The surface of the turkey meat covered with edible films was measured at four locations. L*, a*, and b* values were determined with a spectrocolorimeter (LS172, China) using a 22 mm aperture and a 10° observer and adjusted with a white tile. The L* value indicates the brightness level (from 0 to 100); a* and b* values range from -120 to +120, where a* indicates greenness and redness levels, while b* indicates blueness and yellowness levels (Kaynakcı and Kilic, 2020).

2.7. Weight Loss (WL)

WL was calculated as the weight difference of turkey breast meat samples using the following equation and expressed as a percentage:
W1 =(W2-W1): W1×100
where W1 is the weight of the turkey meat sample, and W2 is the weight of the sample after 0, 2, 4, and 7 days of chilled storage (Kaynakcı and Kilic, 2020).

2.8. Statistical Analyses

All analyses were performed in triplicate.

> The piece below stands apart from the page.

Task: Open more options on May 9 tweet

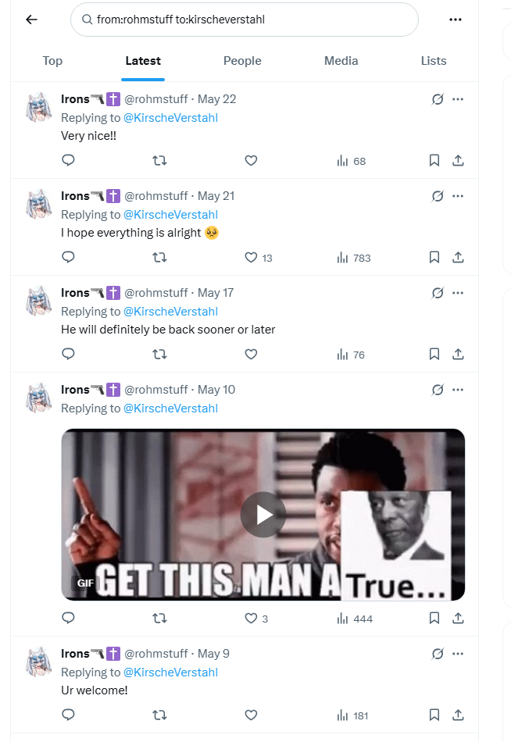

Experimental data are reported as the mean and standard deviation and were subjected to variance analysis. The significance of differences (p < 0.05) among samples was determined using Tukey's test with SPSS software version 23.0 for Windows (SPSS, Inc., Chicago, IL, USA).

3. Results and Discussion

3.1. Antimicrobial Activity of Postbiotics

This study investigated the antimicrobial properties of Bifidobacterium postbiotics against some pathogenic bacterial species using MIC and DDF antimicrobial tests. Bifidobacterium postbiotics were evaluated against the indicator pathogens L. monocytogenes ATCC 19118, S.enterica ATCC 14028, S. aureus ATCC 25923, E. coli ATCC 25922, and B. cereus ATCC 11778. The DDF test showed that Bifidobacterium spp. postbiotics were more effective against Gram (+) bacteria than Gram (-) bacteria, and the average inhibition zone was between 11.5 and 15.00 mm. Among the tested pathogens, Bifidobacterium spp. strains were the most effective against L. monocytogenes (Table 2). In a previous study, films supplemented with Lactobacillus sakei postbiotic exhibited inhibition zones of 4.83 ± 0.01 and 4.61 ± 0.02 mm for E. coli and Listeria monocytes, respectively. The Bifidobacterium bifidum postbiotics used in our study were more effective than L. sakei (Serter et al., 2024). The Gram-negative bacterial species had no inhibition zones. This is believed to be because the cell walls of Gram-negative bacteria contain lipoproteins and lipopolysaccharides, making them more resistant to antimicrobial agents (Abbasi et al., 2023). The MIC values showed that the postbiotics were effective against L. monocytogenes at lower concentrations than against other food pathogens.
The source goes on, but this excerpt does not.